BEGIN Dataset
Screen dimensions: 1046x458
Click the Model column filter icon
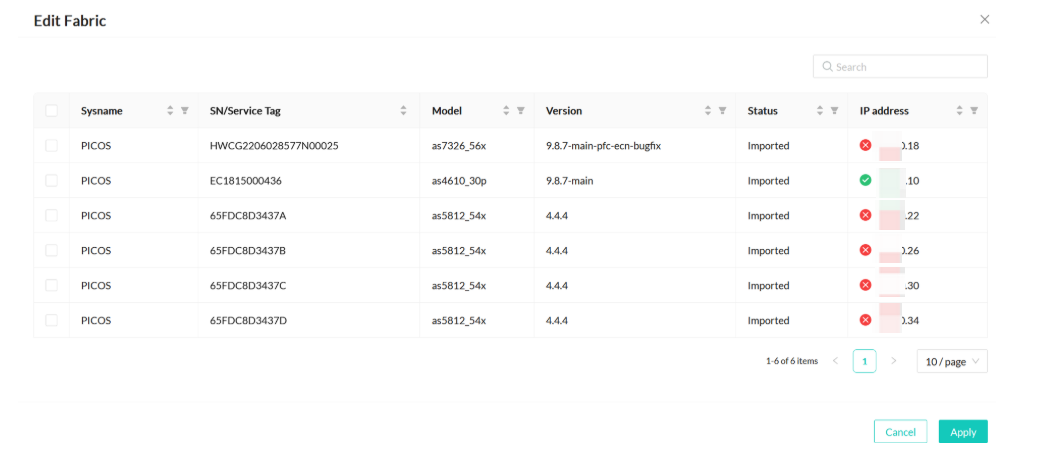(520, 111)
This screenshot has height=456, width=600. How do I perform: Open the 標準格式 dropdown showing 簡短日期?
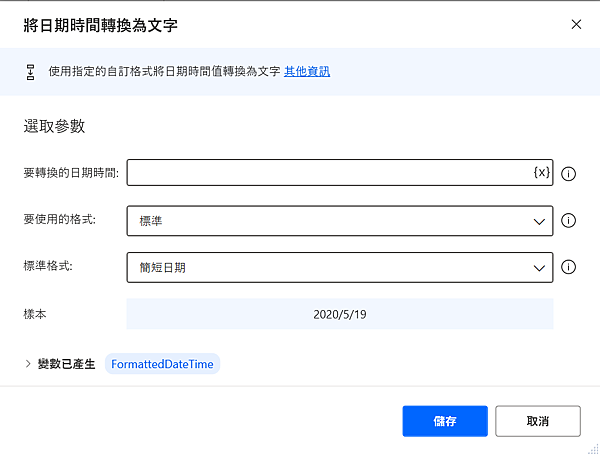(x=340, y=267)
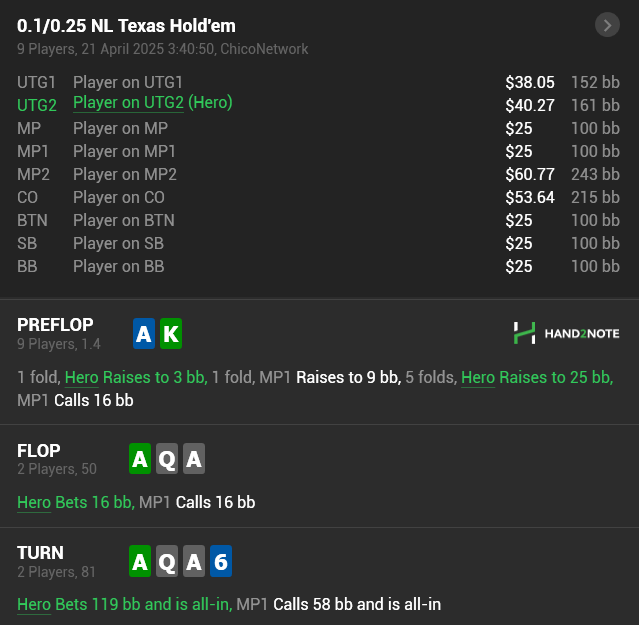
END Dataset
* [Instructions to follow]: Apart from the pictures, set down all the entries above exactly.

* [Solution to this exercise]:
Screen dimensions: 1046x458
Click the Model column filter icon
(520, 111)
This screenshot has height=456, width=600. How do I perform: Open the 標準格式 dropdown showing 簡短日期?
(x=340, y=267)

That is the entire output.